— begin SOURCE —

# MTD For Beer



## johnbron (Sep 17, 2003)

:what101: I picked up what looks to be a pretty late model MTD rider today for the wealthy sum of 2-30 packs of Bud-Light and a can of Copenhagen, That totaled out to $41.36 at the store. Funny what some people will do for a Beer. Anyway does anybody know what year mower this is. 


(Model-Number 134E661F147) 


Serial-Number[2D154C20114] 


Thanks & "HAPPY NEW YEAR.


----------



## Chris (Sep 15, 2003)

You get it off a street peddler? Hey buddy, give me a case of beer and some dip and I will give you here this mower.... 

:cheers:

Jose


----------



## jodyand (Sep 16, 2003)

I dont know amicks might but if it runs and cuts and looks half way good i think you got a great deal.
Jody


----------



## Chris (Sep 15, 2003)

I can get it for you wholesale.......FIESTA SIESTA MUY INFERMO

JOSE
edro:


----------



## dougand3 (Sep 16, 2003)

Maybe 1994

The designation...

38"SD,6SP,TEC 12HP OVXL,01 STY


The owner's and engine manuals...

http://manuals.mtdproducts.com/mtd/public/list.jsp?model_num=134E661F147&serial_num=2D154C20114


----------



## johnbron (Sep 17, 2003)

> _Originally posted by admin _
> *You get it off a street peddler? Hey buddy, give me a case of beer and some dip and I will give you here this mower....

— end SOURCE —
— begin DATA LINES —

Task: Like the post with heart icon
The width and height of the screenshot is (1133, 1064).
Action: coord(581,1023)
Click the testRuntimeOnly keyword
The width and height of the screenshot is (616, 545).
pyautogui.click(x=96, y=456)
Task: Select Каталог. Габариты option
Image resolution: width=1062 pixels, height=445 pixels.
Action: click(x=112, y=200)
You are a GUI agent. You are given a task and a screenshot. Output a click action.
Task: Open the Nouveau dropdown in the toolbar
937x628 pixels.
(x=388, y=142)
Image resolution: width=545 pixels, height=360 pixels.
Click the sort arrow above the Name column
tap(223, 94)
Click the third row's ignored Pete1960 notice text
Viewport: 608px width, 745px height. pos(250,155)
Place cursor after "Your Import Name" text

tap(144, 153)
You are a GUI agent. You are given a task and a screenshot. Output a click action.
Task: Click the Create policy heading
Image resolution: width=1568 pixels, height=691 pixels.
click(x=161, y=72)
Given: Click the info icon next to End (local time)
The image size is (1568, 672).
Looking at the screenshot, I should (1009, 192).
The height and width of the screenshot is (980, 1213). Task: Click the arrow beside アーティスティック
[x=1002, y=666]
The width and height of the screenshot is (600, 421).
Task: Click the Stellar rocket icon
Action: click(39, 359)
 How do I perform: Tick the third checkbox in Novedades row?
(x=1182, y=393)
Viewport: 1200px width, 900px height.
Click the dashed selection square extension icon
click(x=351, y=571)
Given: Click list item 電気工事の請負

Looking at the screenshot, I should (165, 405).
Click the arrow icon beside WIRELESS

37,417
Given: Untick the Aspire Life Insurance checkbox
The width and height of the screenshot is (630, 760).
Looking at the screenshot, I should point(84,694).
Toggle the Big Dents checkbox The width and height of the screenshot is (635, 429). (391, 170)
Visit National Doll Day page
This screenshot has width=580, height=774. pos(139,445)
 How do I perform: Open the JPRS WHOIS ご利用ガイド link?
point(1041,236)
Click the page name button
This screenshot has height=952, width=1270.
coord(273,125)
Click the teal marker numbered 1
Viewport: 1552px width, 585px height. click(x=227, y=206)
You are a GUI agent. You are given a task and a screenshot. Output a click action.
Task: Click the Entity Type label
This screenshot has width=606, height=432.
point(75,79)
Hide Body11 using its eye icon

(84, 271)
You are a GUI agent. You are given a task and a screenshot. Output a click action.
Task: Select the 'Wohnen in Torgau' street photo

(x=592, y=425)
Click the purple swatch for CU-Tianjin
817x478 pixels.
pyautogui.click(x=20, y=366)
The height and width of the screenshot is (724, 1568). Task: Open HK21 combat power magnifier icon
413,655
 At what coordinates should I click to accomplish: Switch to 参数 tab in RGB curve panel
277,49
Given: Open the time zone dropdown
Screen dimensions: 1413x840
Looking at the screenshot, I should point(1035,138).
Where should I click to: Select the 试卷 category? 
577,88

— end DATA LINES —

**DIRECTIVE 1**
In the forum thread about the MTD mower traded for beer, what was the total store cost of the beer and the can of Copenhagen?
**DIRECTIVE 2**
Repeat the passage of the forum thread about the MTD mower traded for beer, starting at "# MTD For Beer" and ending at "(Model-Number 134E661F147)".
**DIRECTIVE 3**
Go on with the forum thread about the MTD mower traded for beer from the point where it stops.
None of the tasks requires the listing.

**WRITTEN REPLY 1**
$41.36

**WRITTEN REPLY 2**
# MTD For Beer



## johnbron (Sep 17, 2003)

:what101: I picked up what looks to be a pretty late model MTD rider today for the wealthy sum of 2-30 packs of Bud-Light and a can of Copenhagen, That totaled out to $41.36 at the store. Funny what some people will do for a Beer. Anyway does anybody know what year mower this is. 


(Model-Number 134E661F147)

**WRITTEN REPLY 3**
> 
> :cheers:
> ...


  No No No Andy/Jose can you see tra-la-la. It belongedto a friend of mine that sold his property and he wont need it no-mo. He is a steel fabricator and welder free-lancer. He has to clean up the property for the new buyer and he has about 5 acres of steel laying around that he said I am welcome to just for the hauling it off. Yummy, Flat-iron, Angle iron, Round-stock and much more doo-dad iron. My welder will be working overtime.:jumpropeb


----------



## Live Oak (Dec 22, 2003)

Like already said, if the engine runs and it cuts grass; you got one heck of a deal! A tune up, oil change, sharpen the blades and you are set. I could go for a deal like that. My wife is scared to death of the 4410 and does not like the F525. She likes the MTD's.


----------



## johnbron (Sep 17, 2003)

Chief, Its in nice shape including paint & seat. Runs great also as I drove it up the ramp in my pickup. He said the only thing wrong is that he put too small of a belt on mower deck and the blades dont wanna stop turning. (Easy-Fix)


----------



## leolav (Sep 16, 2003)

Thank god it has a seat. It would be awful sitting on those pesky springs!

Great deal. They are super easy to work on if you like to fiddle with them.

And the parts are everywhere!


----------



## wba1949 (Jan 6, 2004)

Chief, You know what they say, "There's something about a woman who loves an MTD".  Bill


----------



## jodyand (Sep 16, 2003)

> _Originally posted by wba1949 _
> *Chief, You know what they say, "There's something about a woman who loves an MTD".  Bill *


Bill i take it your talking about MTD flowers:question: Also Welcome to tractorforum:friends: Glad to have you aboard.
Jody


----------



## wba1949 (Jan 6, 2004)

Thanks jodyand! I wondered where all my friends went from the GW. Looks like they're mostly all here! Really nice site! Give my best to Andy. Bill


----------



## jodyand (Sep 16, 2003)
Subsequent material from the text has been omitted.